Blockchain security firm, Halborn has detected several critical and exploitable vulnerabilities impacting more than 280 networks, including Litecoin (LTC) and Zcash (ZEC). Code-named “Rab13s,” this vulnerability has put over $25 billion of digital assets at risk.
This was first detected in the Dogecoin network a year ago, which was then fixed by the team behind the premier memecoin.
51% Attacks and Other Issues
According to the official blog post, Holborn researchers discovered the most critical vulnerability related to peer-to-peer (p2p) communications which, if exploited, can help attackers craft consensus messages and send them to individual nodes and take them offline. Eventually, such a threat could also expose networks to risks such as 51% attacks and other severe issues.
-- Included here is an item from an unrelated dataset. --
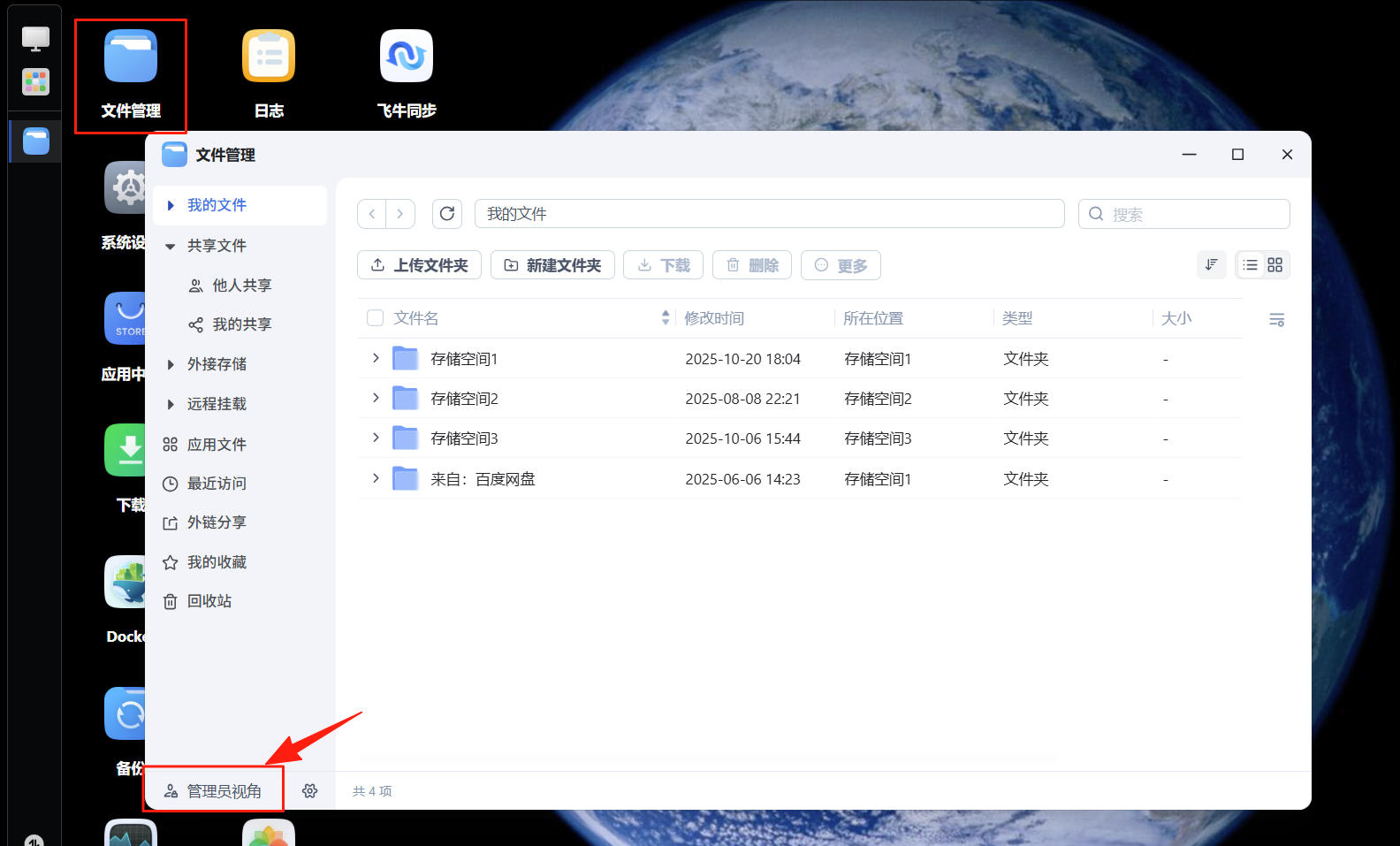
Task: Toggle sort by the 文件名 column arrows
Action: (x=666, y=318)
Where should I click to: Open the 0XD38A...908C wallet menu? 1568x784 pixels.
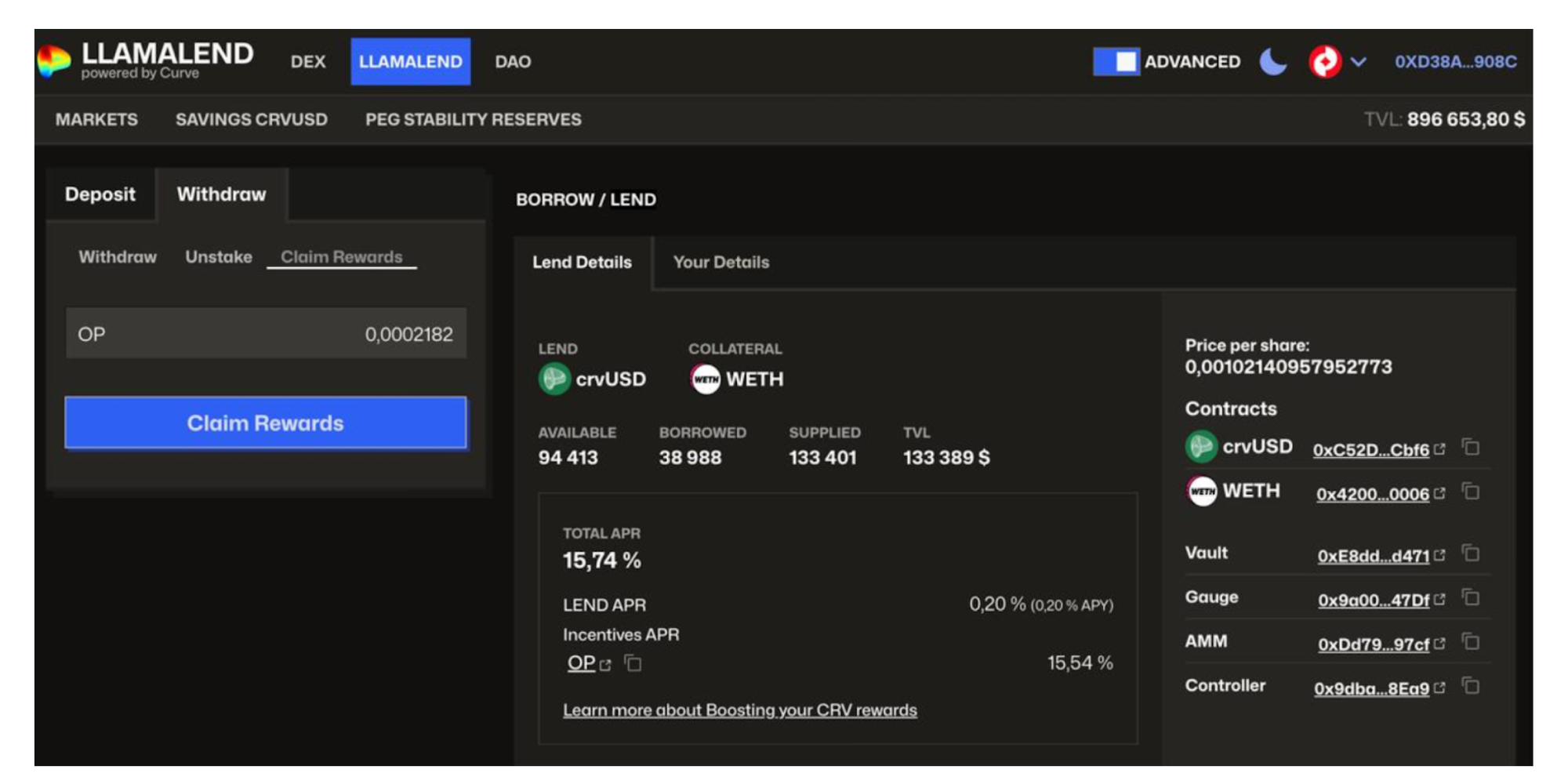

“An attacker can crawl the network peers using getaddr message and attack the unpatched nodes.”
The firm identified another zero-day which was uniquely related to Dogecoin, including an RPC (Remote Procedure Call) Remote code execution vulnerability impacting individual miners.
Variants of these zero-days were also discovered in similar blockchain networks, such as Litecoin and Zcash. While not all the bugs are exploitable in nature due to the differences in codebase between the networks, at least one of them could be exploited by attackers on each network.
In the case of vulnerable networks, Halborn said that successful exploitation of the relevant vulnerability could lead to denial of service or remote code execution.
The security platform believes that the simplicity of these Rab13s vulnerabilities increases the possibility of attack.
Upon further investigation, Halborn researchers found a second vulnerability in the RPC services that enabled an attacker to crash the node via RPC requests. But successful exploitation would require valid credentials. This reduces the possibility of the entire network being at risk because some nodes implement the stop command.
A third vulnerability, on the other hand, lets malicious entities execute code in the context of the user running the node through the public interface (RPC). The likelihood of this exploit is also low since even this requires a valid credential to carry out a successful attack.
Meanwhile, an exploit kit for Rab13s has been developed that includes a proof of concept with configurable parameters to demonstrate the attacks on various other networks.
Halborn has confirmed sharing all the necessary technical details with the identified stakeholders to help them remediate the bugs, as well as to release the relevant patches for the community and miners.